Honestly - we are BIG TIME skiers.  But there is a heck of a lot less near places like Wyndham Bentley Brook that have done just fine as timeshares in the northeast.  Ski season in the Berkshires is 3 months max if you are lucky.  What about the other 9 months?  The offerings in the north east for vacationing (forget even timesharing - how about just hotels in general with nice outdoor pools?) are extremely lacking.  Let's go back to Williamsburg for a minute.  Does anyone honestly think that Colonial Williamsburg is drawing tons of vacationers there in the offseason?  

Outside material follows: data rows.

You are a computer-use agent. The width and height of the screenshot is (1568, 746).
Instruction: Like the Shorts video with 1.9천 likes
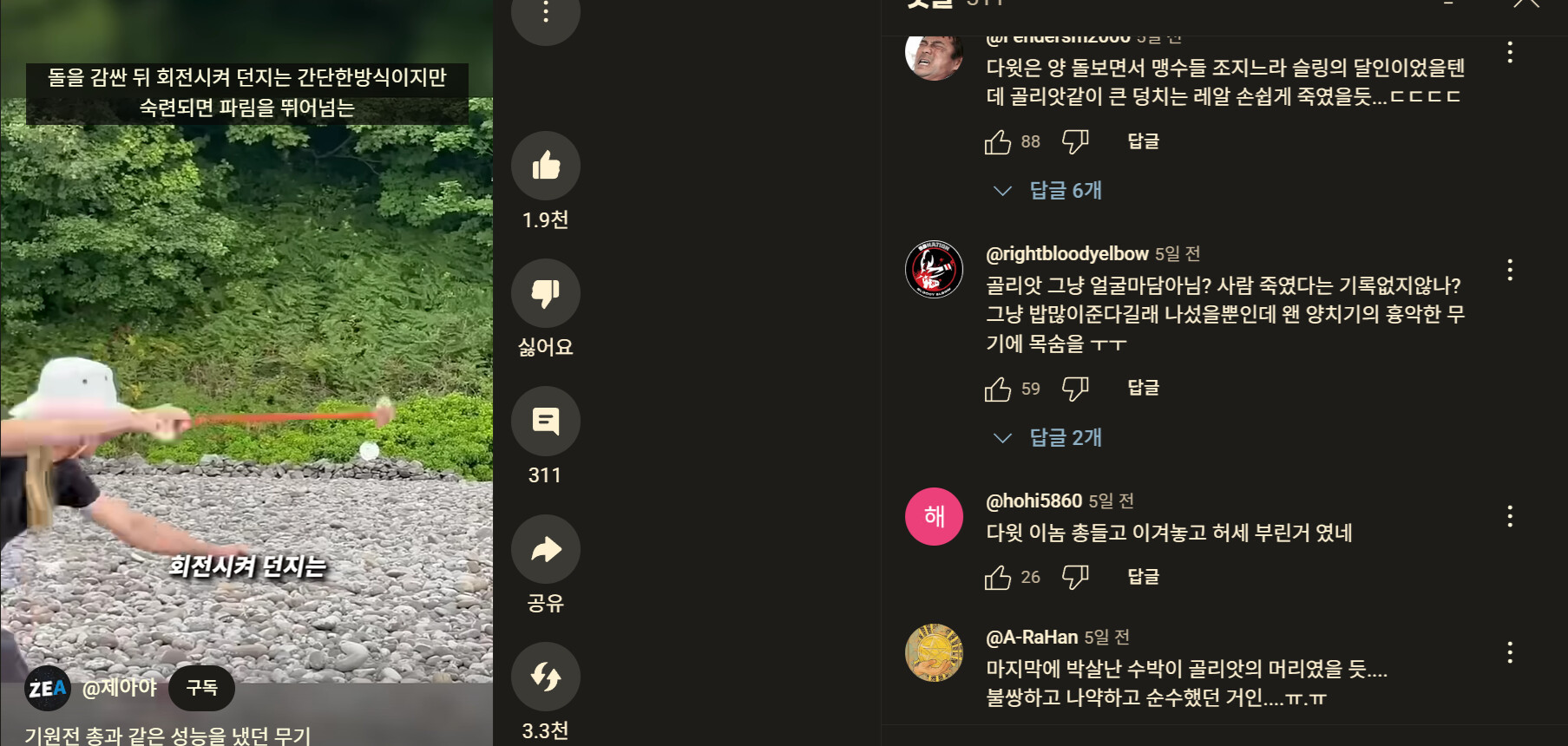(x=546, y=166)
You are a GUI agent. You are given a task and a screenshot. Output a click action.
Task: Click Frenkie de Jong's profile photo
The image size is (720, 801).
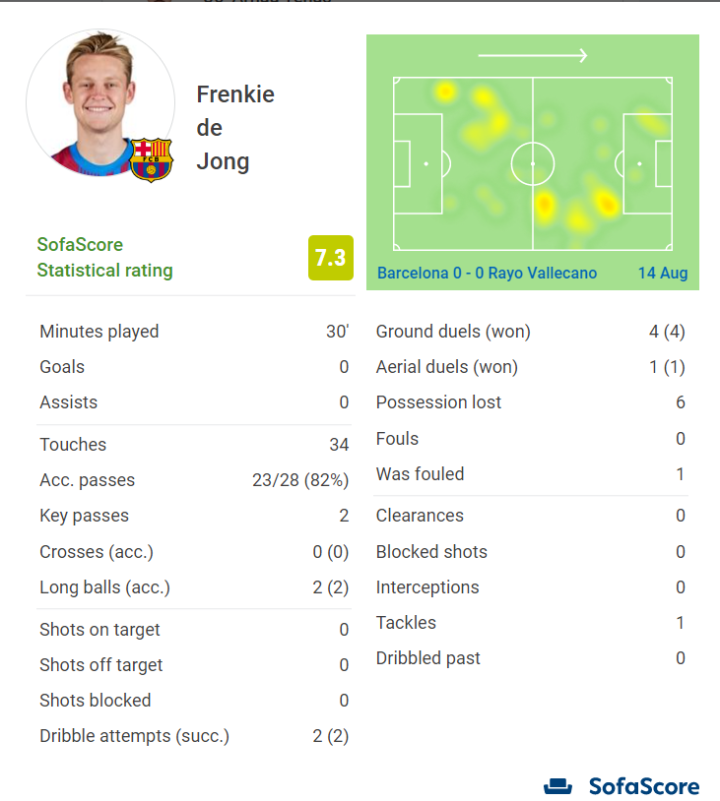point(99,102)
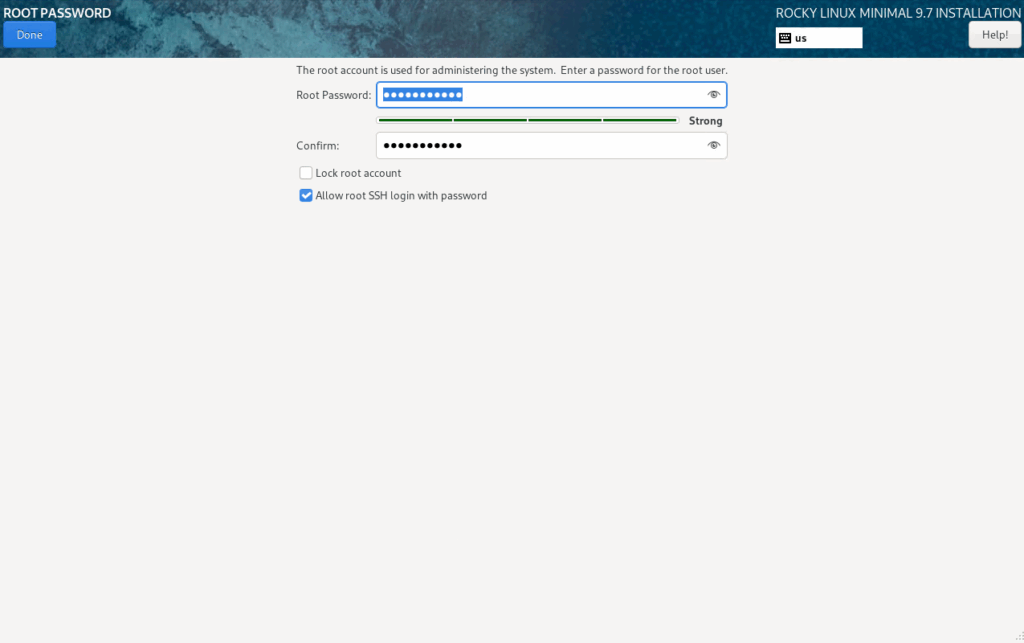The width and height of the screenshot is (1024, 643).
Task: Show the Confirm field password via eye icon
Action: point(714,145)
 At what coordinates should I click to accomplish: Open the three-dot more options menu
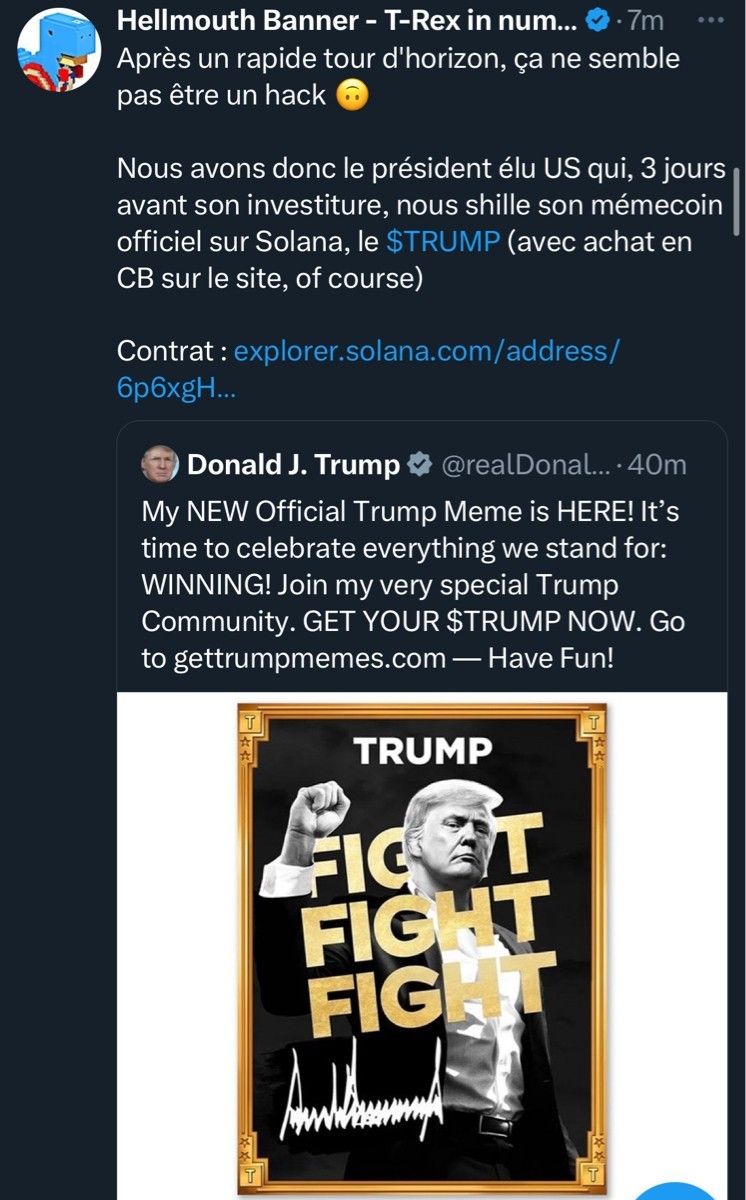[711, 19]
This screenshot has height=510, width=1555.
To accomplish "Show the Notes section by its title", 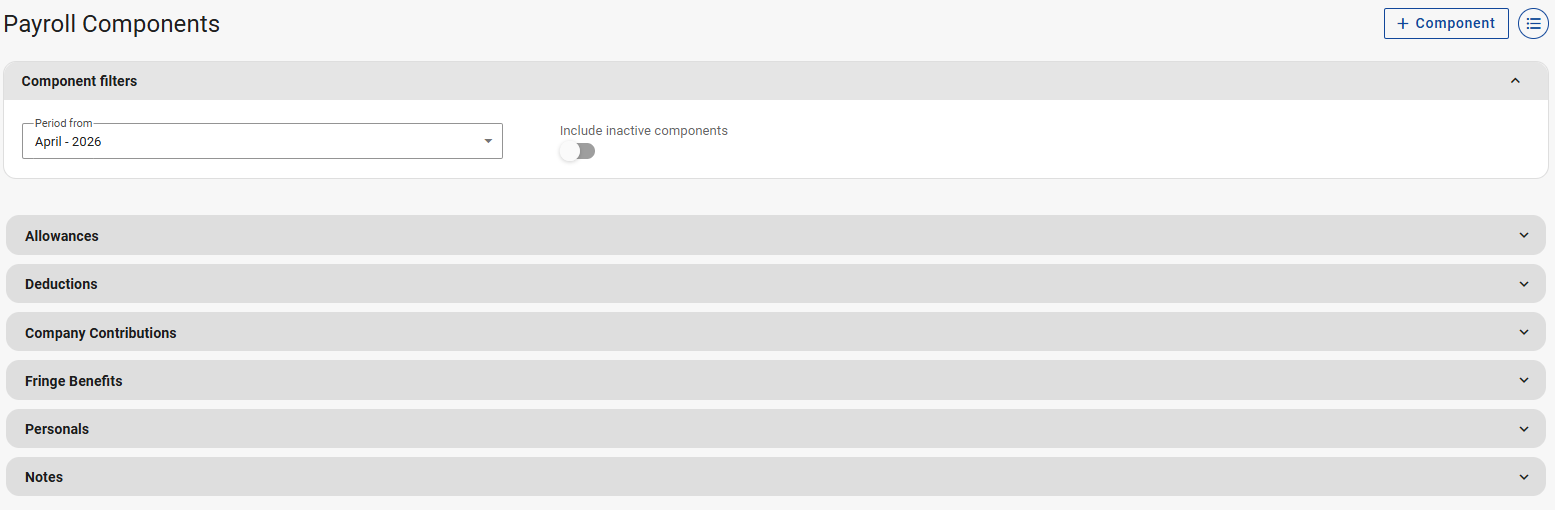I will 44,477.
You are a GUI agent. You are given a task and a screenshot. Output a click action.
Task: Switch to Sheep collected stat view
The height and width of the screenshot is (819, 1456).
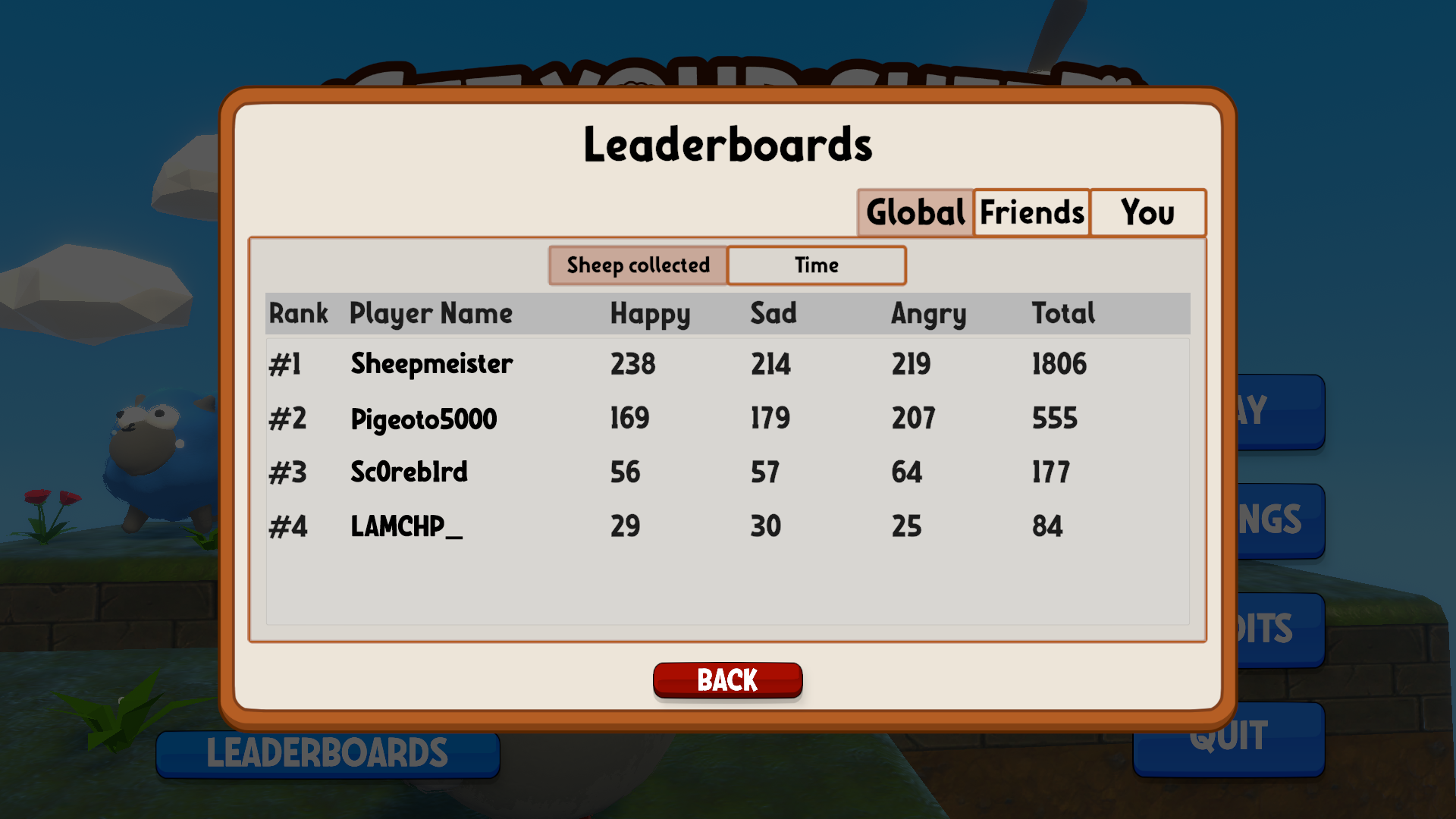638,264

GA is 30 minutes from the Jersey Shore (Belmar area and similar distance to Sea Side Heights which the state intends to completely rebuild from Sandy).  If a developer built somewhere in between these 2 locations a TS could easily be positioned within 15-20 minutes of GA, the waterpark, the Safari, and the beach.  Gambling within a 40 minute drive.  NYC / Philly within about an hour.  A resort could choose which of these locations to offer shuttle service to and from.  As a previous poster pointed out, there is a lot of country land in Jackson Township.  Land is also pretty darn cheap there.  Would be easy to buy up a large space.  Put in tennis, basketball, jogging trail, nice fitness center, shuffle board, pools, etc.  Maybe put in ice skating for the winter and a tubing hill.   But be smart with the unit layout.  Large units would draw.  It's all about supply and demand.  Villas @ Fairway is the ONLY place within 2hrs of metro NY that offers decent 3/4 BR units and Bushkill certainly doesn't offer more attractive vacationing than a location within 15 minutes of Jersey Shore / GA.  To my knowledge, every other remotely decent TS in the northeast that offers 3+BRs requires you to purchase 13 weeks (the ski places).   If I'm wrong about this - someone please let me know.  I've been researching large units for our family within driving distance from where we live.  Williamsburg seems to be our closest option.


----------



## wackymother (Apr 17, 2013)

We really like the 3brs at Villas at Fairway. You can't buy one of those without buying a quarter share? I've seen them on eBay, very occasionally. 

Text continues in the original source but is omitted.